L’abate Cruchot, un ometto paffuto, grassotto, dalla parrucca rossa e piatta, dal viso di vecchia rubiconda, domandò movendo i piedi ben chiusi nelle forti scarpe a fibbie d’argento:
– E i des Grassins non son venuti?
– Non ancora – rispose Grandet.
– Ma verranno? – chiese il vecchio notaio con una smorfia della faccia butterata simile a una schiumarola.
– Credo – disse la signora Grandet.
– Avete finito la vendemmia? – domandò il presidente de Bonfons a Grandet.
– Dappertutto, – replicò il vecchio. E si mise a passeggiare per la sala e gonfiò il torace con tanto orgoglio quanto ne aveva messo in quel «Dappertutto!».
Attraverso la porta del corridoio che portava alla cucina, vide la domestica seduta presso il focolare, con un lume accanto, nell’atto di prepararsi a filare, per non far l’intrusa nella festa.
– Nannina, – ingiunse il vecchio avanzandosi, – non puoi spegnere quel fuoco ed il lume e venir qui con noi? Perbacco! la sala è abbastanza grande per tutti!

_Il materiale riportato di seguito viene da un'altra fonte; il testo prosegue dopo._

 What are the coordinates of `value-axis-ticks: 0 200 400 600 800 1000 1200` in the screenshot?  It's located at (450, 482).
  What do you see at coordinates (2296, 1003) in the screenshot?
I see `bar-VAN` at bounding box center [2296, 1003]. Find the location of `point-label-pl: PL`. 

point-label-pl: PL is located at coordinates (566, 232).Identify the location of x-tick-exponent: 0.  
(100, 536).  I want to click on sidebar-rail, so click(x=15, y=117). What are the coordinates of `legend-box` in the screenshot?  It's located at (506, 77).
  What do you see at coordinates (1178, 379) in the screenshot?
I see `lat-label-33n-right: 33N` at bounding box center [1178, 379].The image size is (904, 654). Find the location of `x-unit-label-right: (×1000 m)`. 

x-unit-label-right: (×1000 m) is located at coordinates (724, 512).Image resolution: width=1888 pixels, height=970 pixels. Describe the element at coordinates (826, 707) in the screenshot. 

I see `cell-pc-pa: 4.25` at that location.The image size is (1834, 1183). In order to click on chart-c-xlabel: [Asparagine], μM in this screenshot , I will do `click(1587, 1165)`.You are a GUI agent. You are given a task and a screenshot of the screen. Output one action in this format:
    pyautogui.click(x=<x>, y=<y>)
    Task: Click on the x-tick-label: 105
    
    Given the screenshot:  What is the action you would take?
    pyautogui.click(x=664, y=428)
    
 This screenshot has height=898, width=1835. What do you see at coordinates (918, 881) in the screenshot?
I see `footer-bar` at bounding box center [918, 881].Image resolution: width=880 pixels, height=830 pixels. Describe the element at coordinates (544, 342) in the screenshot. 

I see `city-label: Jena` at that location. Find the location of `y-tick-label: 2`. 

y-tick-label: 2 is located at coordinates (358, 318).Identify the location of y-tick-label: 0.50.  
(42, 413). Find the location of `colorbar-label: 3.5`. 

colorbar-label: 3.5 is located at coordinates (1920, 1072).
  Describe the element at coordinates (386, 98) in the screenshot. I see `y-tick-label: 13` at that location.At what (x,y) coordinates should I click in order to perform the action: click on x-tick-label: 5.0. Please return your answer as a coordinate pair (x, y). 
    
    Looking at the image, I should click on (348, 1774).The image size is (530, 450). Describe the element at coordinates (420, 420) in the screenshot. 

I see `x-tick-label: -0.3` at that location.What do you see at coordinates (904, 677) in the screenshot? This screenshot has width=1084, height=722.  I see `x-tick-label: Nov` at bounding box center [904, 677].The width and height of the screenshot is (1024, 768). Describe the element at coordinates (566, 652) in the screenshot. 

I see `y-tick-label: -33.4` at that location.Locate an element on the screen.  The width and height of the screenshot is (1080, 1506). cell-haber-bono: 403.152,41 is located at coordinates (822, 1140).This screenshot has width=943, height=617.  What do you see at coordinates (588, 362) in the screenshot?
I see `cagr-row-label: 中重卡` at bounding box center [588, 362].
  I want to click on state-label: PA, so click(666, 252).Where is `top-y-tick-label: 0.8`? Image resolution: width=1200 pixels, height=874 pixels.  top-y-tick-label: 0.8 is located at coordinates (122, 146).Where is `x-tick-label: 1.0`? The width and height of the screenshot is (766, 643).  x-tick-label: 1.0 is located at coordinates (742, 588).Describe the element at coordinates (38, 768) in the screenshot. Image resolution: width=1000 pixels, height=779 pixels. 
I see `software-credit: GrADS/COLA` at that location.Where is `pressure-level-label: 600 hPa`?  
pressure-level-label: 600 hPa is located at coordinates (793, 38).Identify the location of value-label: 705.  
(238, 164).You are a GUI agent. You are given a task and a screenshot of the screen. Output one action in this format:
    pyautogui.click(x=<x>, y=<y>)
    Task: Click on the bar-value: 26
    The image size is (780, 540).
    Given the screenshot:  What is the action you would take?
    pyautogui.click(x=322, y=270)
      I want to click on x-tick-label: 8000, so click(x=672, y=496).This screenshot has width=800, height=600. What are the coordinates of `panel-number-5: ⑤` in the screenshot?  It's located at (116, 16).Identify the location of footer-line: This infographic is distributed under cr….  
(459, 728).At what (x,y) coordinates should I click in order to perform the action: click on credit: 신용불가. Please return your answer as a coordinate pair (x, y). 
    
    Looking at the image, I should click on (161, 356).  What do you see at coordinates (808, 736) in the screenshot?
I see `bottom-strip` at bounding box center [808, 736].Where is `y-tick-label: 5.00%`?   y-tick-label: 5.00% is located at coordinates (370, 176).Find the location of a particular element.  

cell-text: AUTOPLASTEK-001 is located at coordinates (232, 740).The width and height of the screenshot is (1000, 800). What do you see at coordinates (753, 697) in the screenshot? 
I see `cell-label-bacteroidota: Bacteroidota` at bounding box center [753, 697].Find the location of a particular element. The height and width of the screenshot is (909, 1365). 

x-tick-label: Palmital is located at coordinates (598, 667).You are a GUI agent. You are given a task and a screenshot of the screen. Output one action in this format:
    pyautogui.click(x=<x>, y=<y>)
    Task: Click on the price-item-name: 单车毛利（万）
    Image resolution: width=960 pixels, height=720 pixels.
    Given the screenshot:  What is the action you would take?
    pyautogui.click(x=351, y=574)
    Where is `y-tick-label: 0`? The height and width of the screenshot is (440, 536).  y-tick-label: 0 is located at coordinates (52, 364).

– Ma, signore, c’è gente di riguardo...
– Non sei come loro? Per parte di Adamo sono tuoi eguali. –
E tornò verso il presidente a chiedergli:
– Avete venduto il raccolto?
– No, lo conservo, giacché, se ora il vino è buono, dopo due anni sarà migliore. Sapete bene che i proprietari hanno stabilito di mantenere i prezzi, quindi, quest’anno i Belgi non comprano; ma, se partono adesso, dovranno pur tornare!
– Sì, ma occorre tenersi ben saldi, – disse Grandet con un tono di voce che fece fremere il presidente.
– Che abbia un contratto? – pensò Cruchot.
In quel momento un colpo di martello annunziò i des Grassins, e la loro comparsa interruppe sul principio un colloquio tra la signora Grandet e l’abate.